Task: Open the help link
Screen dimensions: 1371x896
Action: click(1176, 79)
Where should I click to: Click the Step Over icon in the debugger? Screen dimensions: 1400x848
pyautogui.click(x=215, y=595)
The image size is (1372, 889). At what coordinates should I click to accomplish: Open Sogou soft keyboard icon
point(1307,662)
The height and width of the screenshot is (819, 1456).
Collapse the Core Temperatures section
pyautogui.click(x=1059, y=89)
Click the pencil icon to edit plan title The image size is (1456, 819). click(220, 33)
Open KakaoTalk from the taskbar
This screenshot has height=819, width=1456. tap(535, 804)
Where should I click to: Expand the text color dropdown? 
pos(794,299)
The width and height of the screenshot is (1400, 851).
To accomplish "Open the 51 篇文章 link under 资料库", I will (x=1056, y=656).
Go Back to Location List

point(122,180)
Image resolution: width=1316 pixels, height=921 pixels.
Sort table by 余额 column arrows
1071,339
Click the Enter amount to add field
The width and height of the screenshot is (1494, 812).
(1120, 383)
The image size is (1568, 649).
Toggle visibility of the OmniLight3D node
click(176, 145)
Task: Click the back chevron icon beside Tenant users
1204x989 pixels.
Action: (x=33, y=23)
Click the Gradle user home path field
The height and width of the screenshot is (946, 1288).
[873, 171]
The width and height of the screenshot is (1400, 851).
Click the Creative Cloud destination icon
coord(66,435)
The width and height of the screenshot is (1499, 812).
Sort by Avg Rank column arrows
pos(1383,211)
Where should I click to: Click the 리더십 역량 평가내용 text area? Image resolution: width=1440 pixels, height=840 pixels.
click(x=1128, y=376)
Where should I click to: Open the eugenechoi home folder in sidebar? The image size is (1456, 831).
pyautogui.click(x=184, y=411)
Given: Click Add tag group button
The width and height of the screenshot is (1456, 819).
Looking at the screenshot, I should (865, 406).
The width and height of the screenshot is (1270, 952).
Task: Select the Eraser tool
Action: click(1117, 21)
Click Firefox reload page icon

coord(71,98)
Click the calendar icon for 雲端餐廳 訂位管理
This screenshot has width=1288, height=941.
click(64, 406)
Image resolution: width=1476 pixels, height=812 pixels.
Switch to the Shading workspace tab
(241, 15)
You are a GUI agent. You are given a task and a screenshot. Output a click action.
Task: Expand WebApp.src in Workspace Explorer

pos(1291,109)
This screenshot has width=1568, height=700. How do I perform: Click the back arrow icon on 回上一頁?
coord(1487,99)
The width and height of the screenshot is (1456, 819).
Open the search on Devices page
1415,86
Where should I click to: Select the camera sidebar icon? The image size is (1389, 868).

— EXERCISE —
Take the entries above and return only the lines from the one with "Task: Click the" to the one with "Given: Click Add tag group button", both included, unchanged.

— RESPONSE BOX —
Task: Click the back chevron icon beside Tenant users
1204x989 pixels.
Action: (x=33, y=23)
Click the Gradle user home path field
The height and width of the screenshot is (946, 1288).
[873, 171]
The width and height of the screenshot is (1400, 851).
Click the Creative Cloud destination icon
coord(66,435)
The width and height of the screenshot is (1499, 812).
Sort by Avg Rank column arrows
pos(1383,211)
Where should I click to: Click the 리더십 역량 평가내용 text area? Image resolution: width=1440 pixels, height=840 pixels.
click(x=1128, y=376)
Where should I click to: Open the eugenechoi home folder in sidebar? The image size is (1456, 831).
pyautogui.click(x=184, y=411)
Given: Click Add tag group button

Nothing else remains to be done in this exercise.